If you want to see a candle-light service turn into a fun Christmas game of “burn the pastor on a stake,” then try removing this one from your Christmas Eve service. But this may be the worst of them all. Don’t get me wrong, I like the tune and the candles and the emotion of it all.  I especially like it sung in German, mainly because then I don’t have to listen to the lyrics. The main idea of this hymn is, well, not true. The night that Jesus was born was not a silent or quiet one. Mary gave birth to a baby next to a feeding trough. I can’t imagine the cows keeping to themselves, let alone the epidural-less mother of our Lord. Further, angel choirs don’t tend to whisper. Far from the Gnostic, sentimentalized picture of Jesus with glorious beams of light shooting from his face, our Lord was born into a loud, sinful, messy world in a loud, painful, bloody way. Though the Scriptures give us scant details about Mary’s experience, I think it would be fair to say that this birth, like any other birth, was one that felt the effects of the fall (Genesis 3:16). But then, Jesus is always doing that. It’s why He came! He is fully human, after all, and he didn’t once avoid what you or I experience, even the effects of sin. He came to endure them. He became sin for us, after all (II Corinthians 5:21). So, his birth was likely full of blood and pain, just like His death.

His death. Now that was a silent night. Sure, the onlookers were vocal enough, but not the heavens. There were no angels singing at the cross and no Father’s word of pleasure here—nothing but a forsaken silence. Maybe you should sing this one on Good Friday. It was for that night that he came. Because of that night, the silence is now the devil’s, for he cannot accuse you any longer. Even if he tries, no one is paying attention. The Father’s ears are too busy listening to the risen Jesus plead for you.

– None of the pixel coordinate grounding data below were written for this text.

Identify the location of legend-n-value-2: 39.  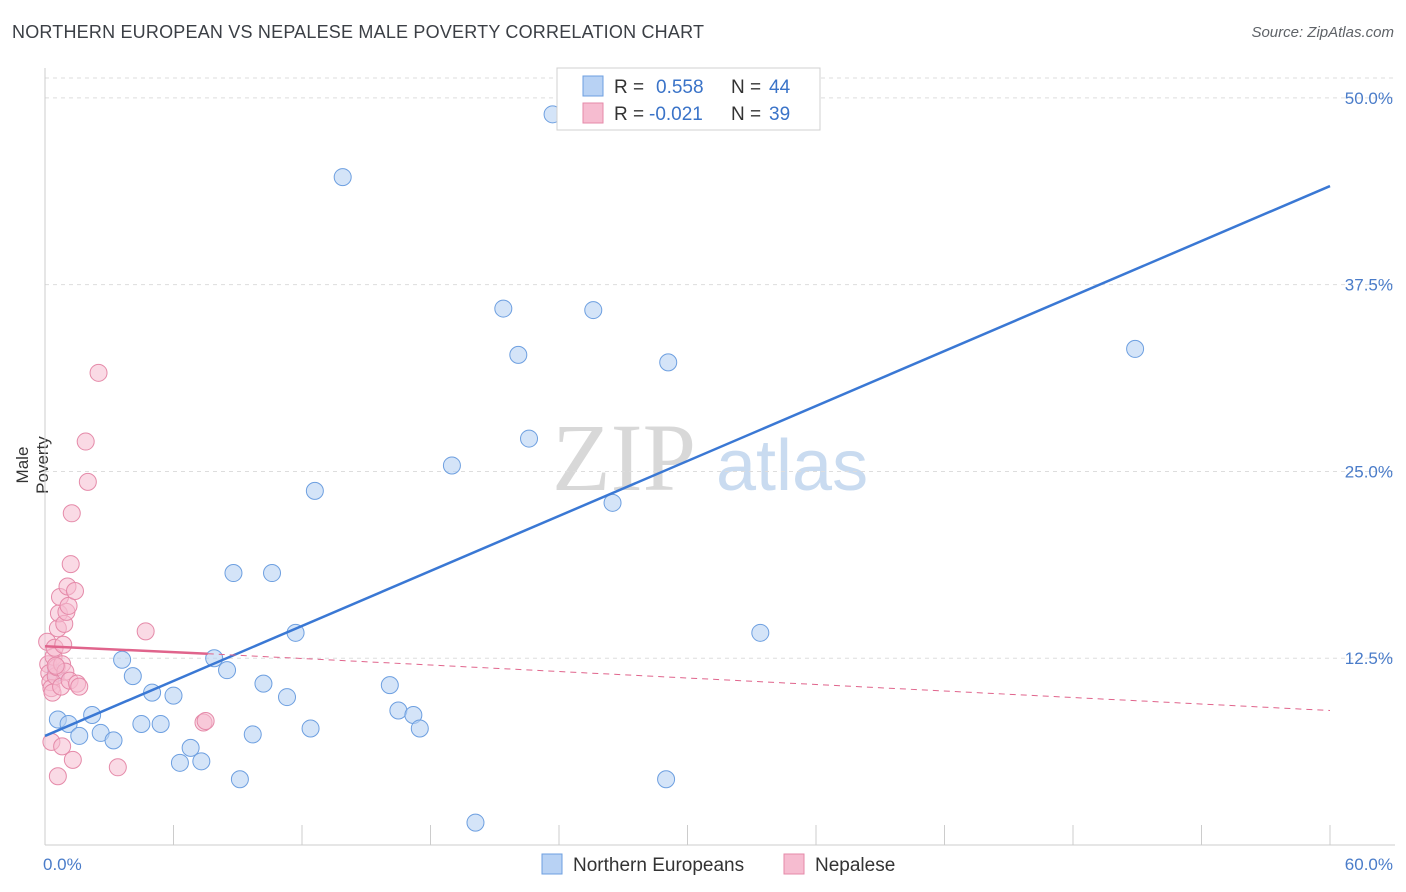
(780, 114).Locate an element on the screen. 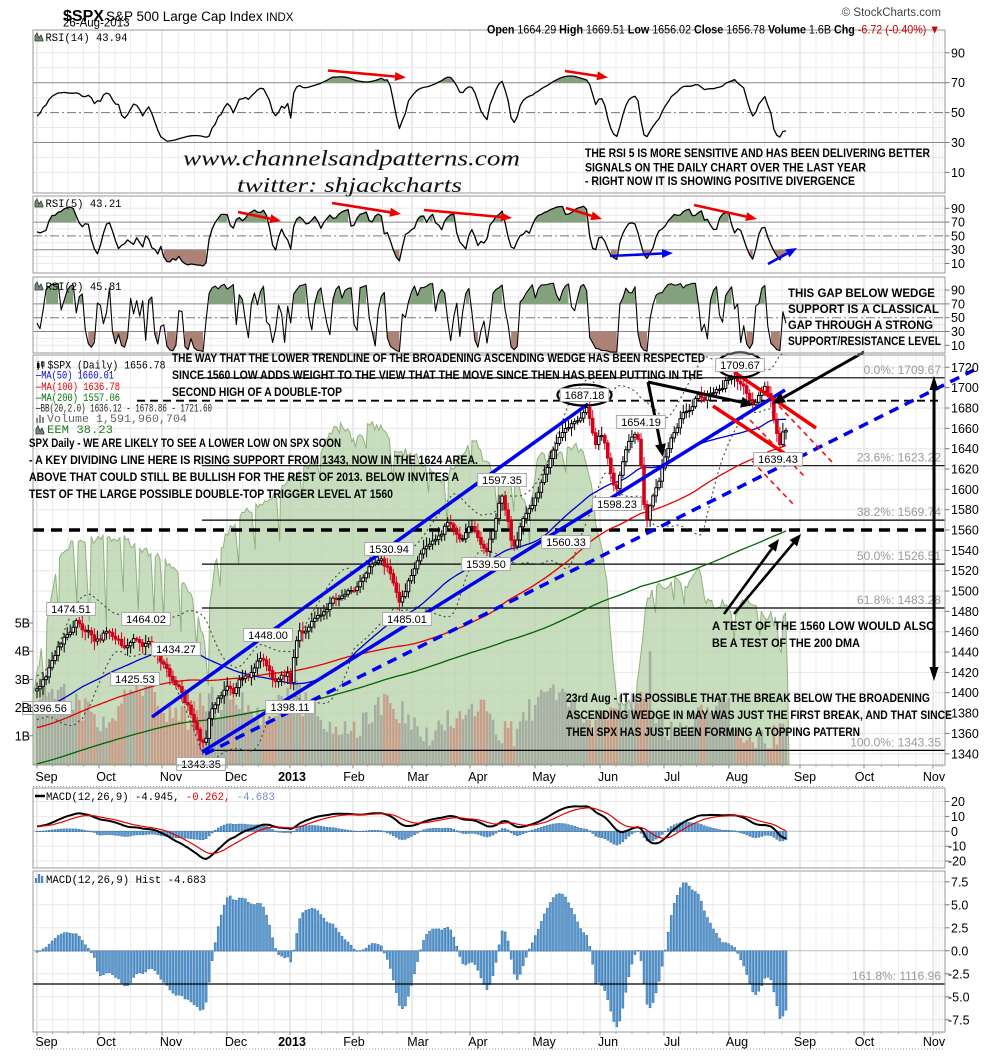 The width and height of the screenshot is (990, 1056). svg-text: 2013 is located at coordinates (292, 1042).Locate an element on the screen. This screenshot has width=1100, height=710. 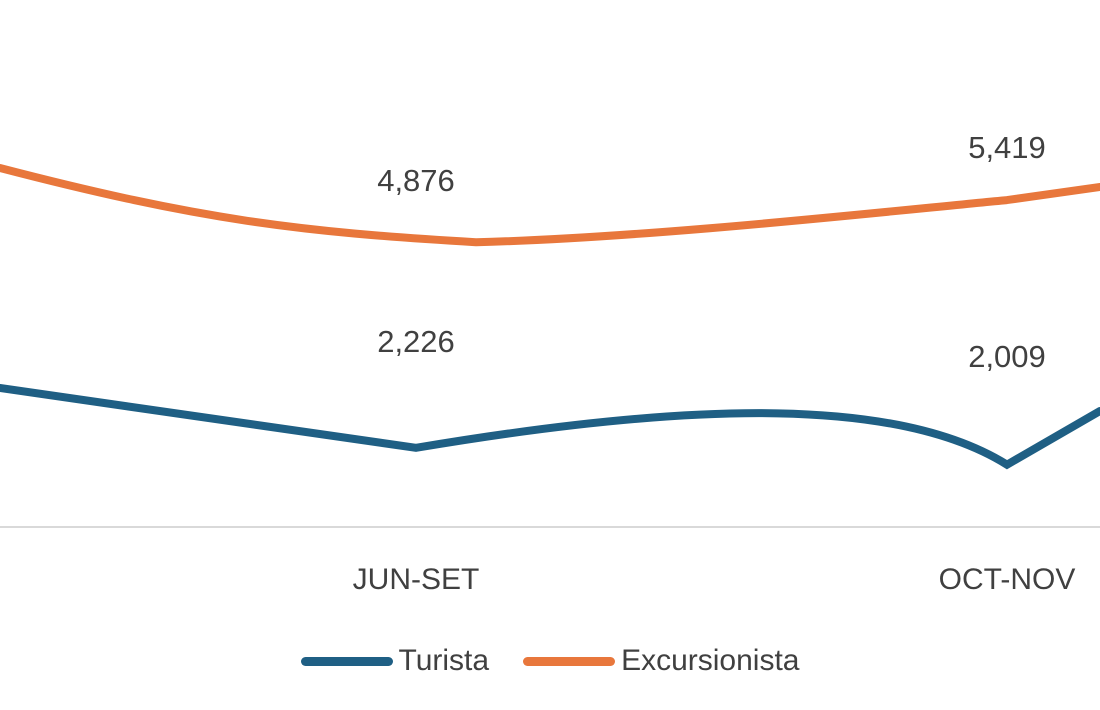
legend-item-turista: Turista is located at coordinates (395, 661).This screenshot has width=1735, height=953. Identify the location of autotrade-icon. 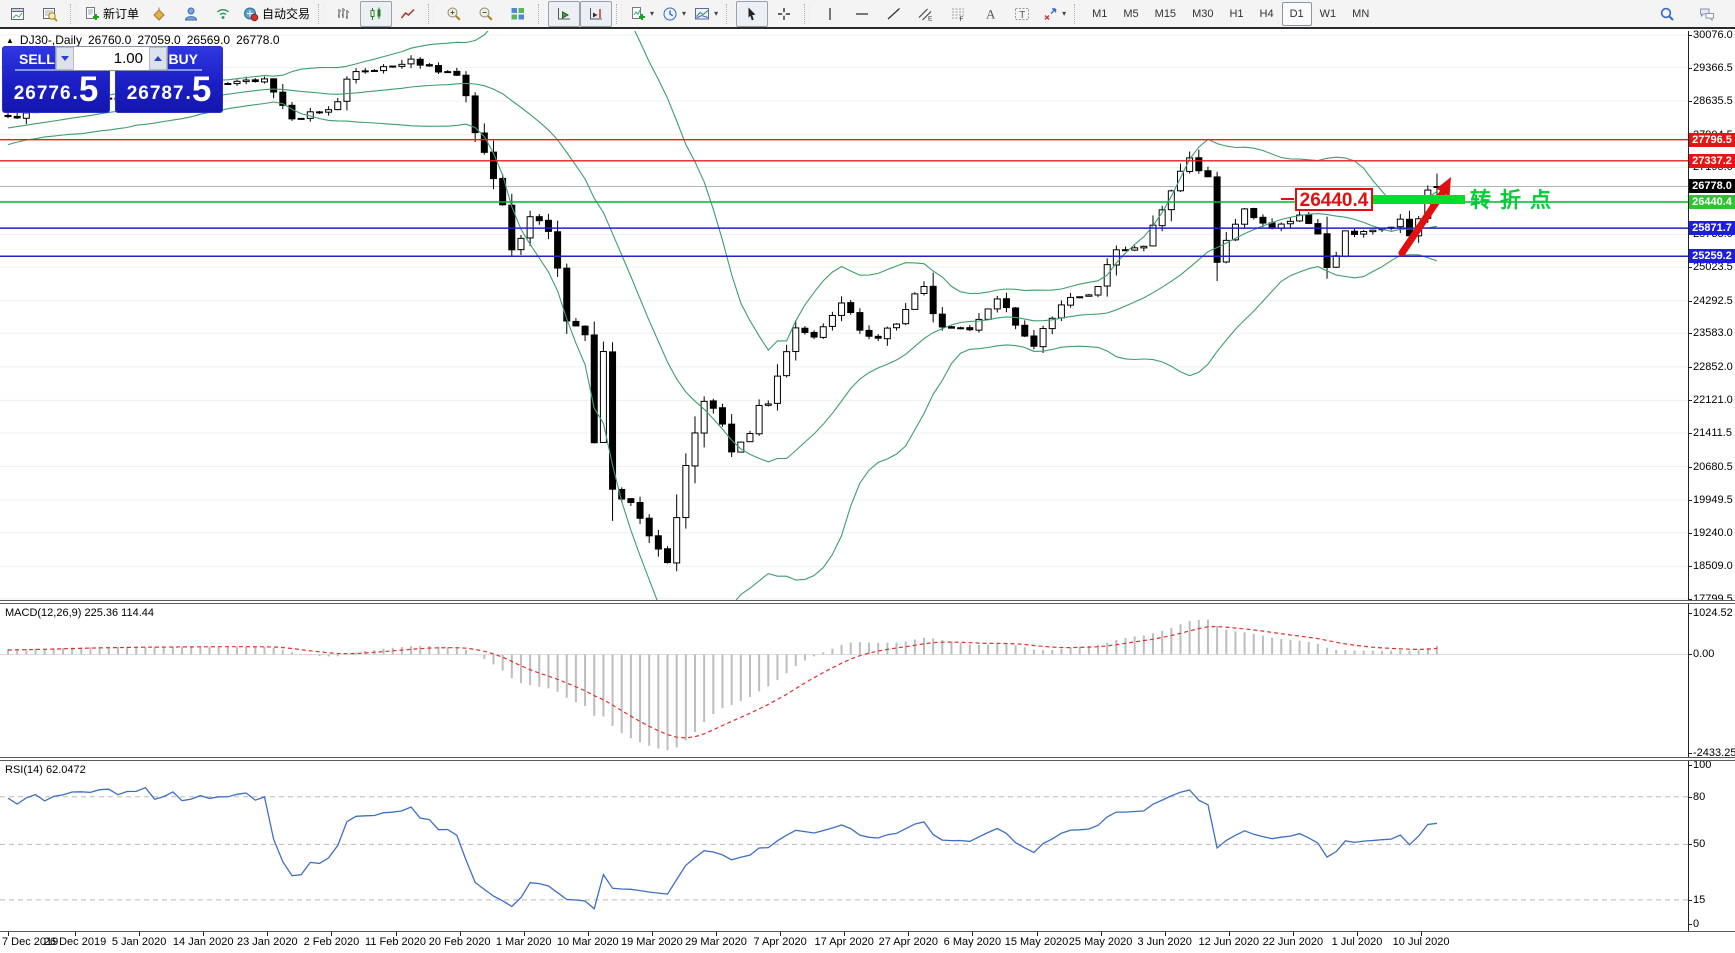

If you’d like a healthy corrective to this song, check out Jill Phillips sing “Labor of Love” on the phenomenal Behold the Lamb of God album by Andrew Peterson. Her first line:

“It was not a silent night,

There was blood on the ground.

You could hear a woman cry,

In the alley-way that night,

On the streets of David’s town.”

Outstanding.

Look, I am not trying to be a Scrooge here. Perhaps the three spirits of Dickens will visit me in a dream and I will awake with a new, happy list for you—one with songs of comfort and joy; songs of truth and beauty; songs of angels, shepherds, and stars; songs of orthodoxy; and songs of Jesus. Until then, a merry Christmas to all!!